## Short exercise
Arrange the rows below as a Markdown table with the columns "No." and "Line," giving each nonblank line its own number. Leave out blank lines and pictures.

= = =

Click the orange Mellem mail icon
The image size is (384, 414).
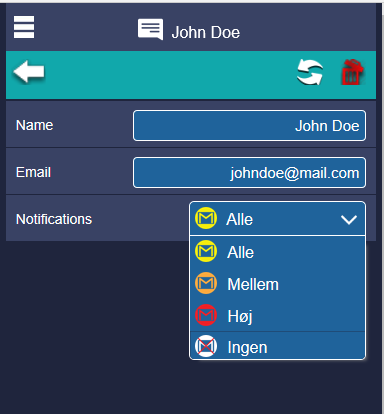[206, 283]
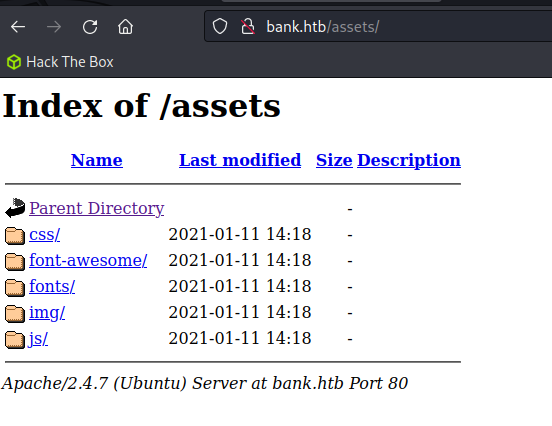Click the browser back arrow

18,27
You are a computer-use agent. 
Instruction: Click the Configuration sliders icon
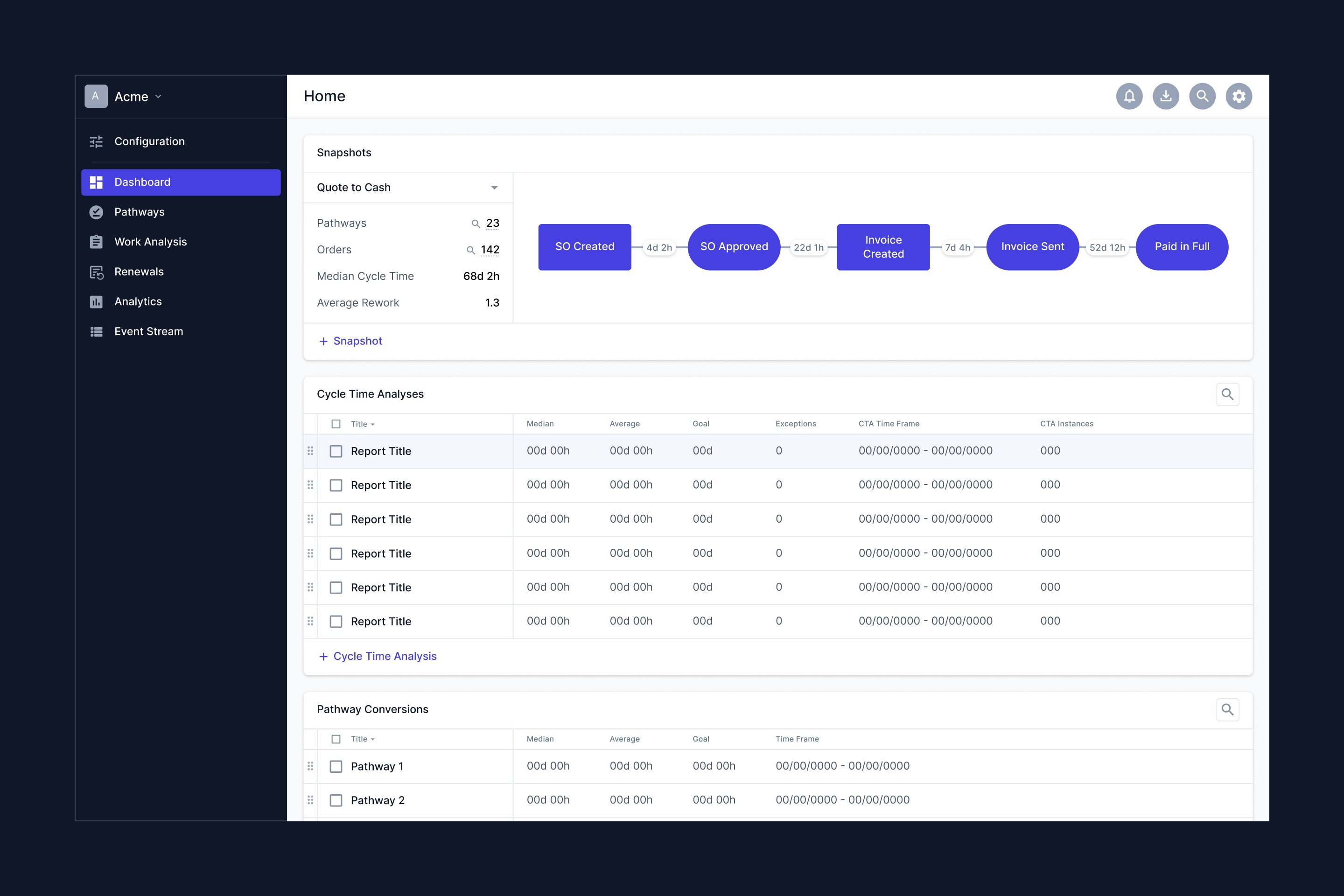[x=96, y=142]
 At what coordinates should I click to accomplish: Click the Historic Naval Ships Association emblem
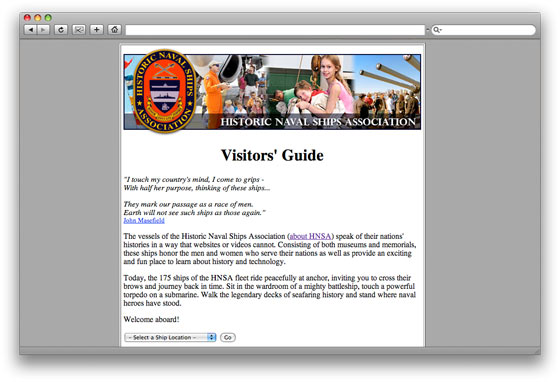[x=164, y=91]
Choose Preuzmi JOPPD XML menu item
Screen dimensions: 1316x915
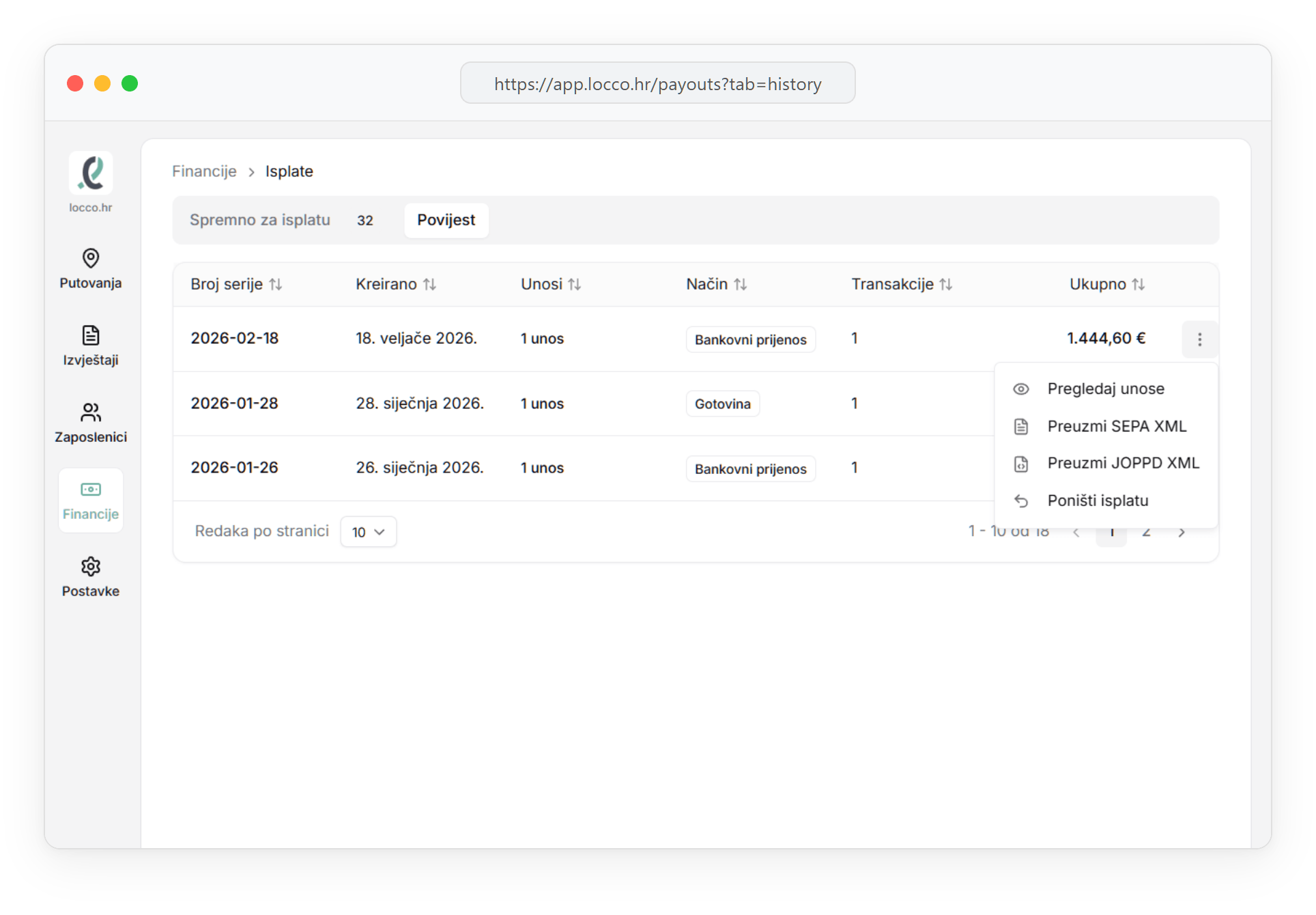click(1122, 463)
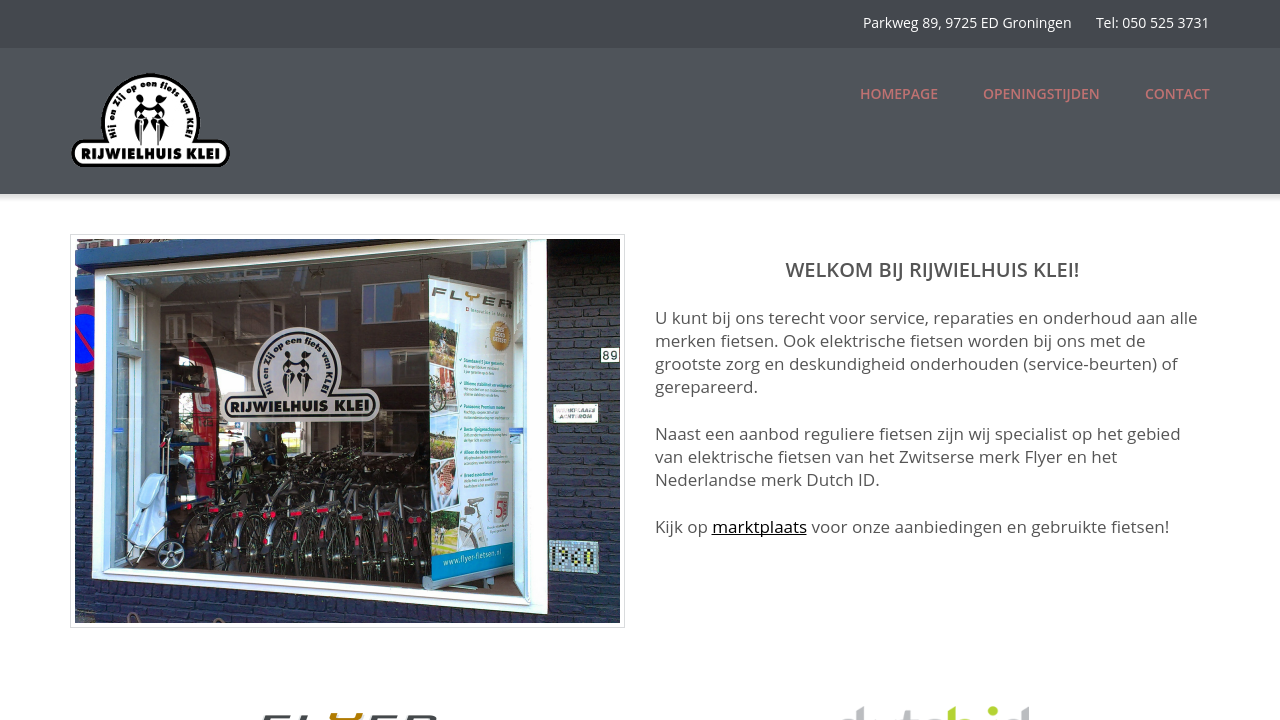
Task: Click the partially visible Dutch ID brand logo
Action: coord(934,712)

= = =

## Written answer
| No. | Line |
|---|---|
| 1 | Click the orange Mellem mail icon |
| 2 | The image size is (384, 414). |
| 3 | [206, 283] |
| 4 | Click the browser back arrow |
| 5 | 18,27 |
| 6 | You are a computer-use agent.  |
| 7 | Instruction: Click the Configuration sliders icon |
| 8 | [x=96, y=142] |
| 9 |  At what coordinates should I click to accomplish: Click the Historic Naval Ships Association emblem |
| 10 | [x=164, y=91] |
| 11 | Choose Preuzmi JOPPD XML menu item |
| 12 | Screen dimensions: 1316x915 |
| 13 | click(1122, 463) |
| 14 | Task: Click the partially visible Dutch ID brand logo |
| 15 | Action: coord(934,712) |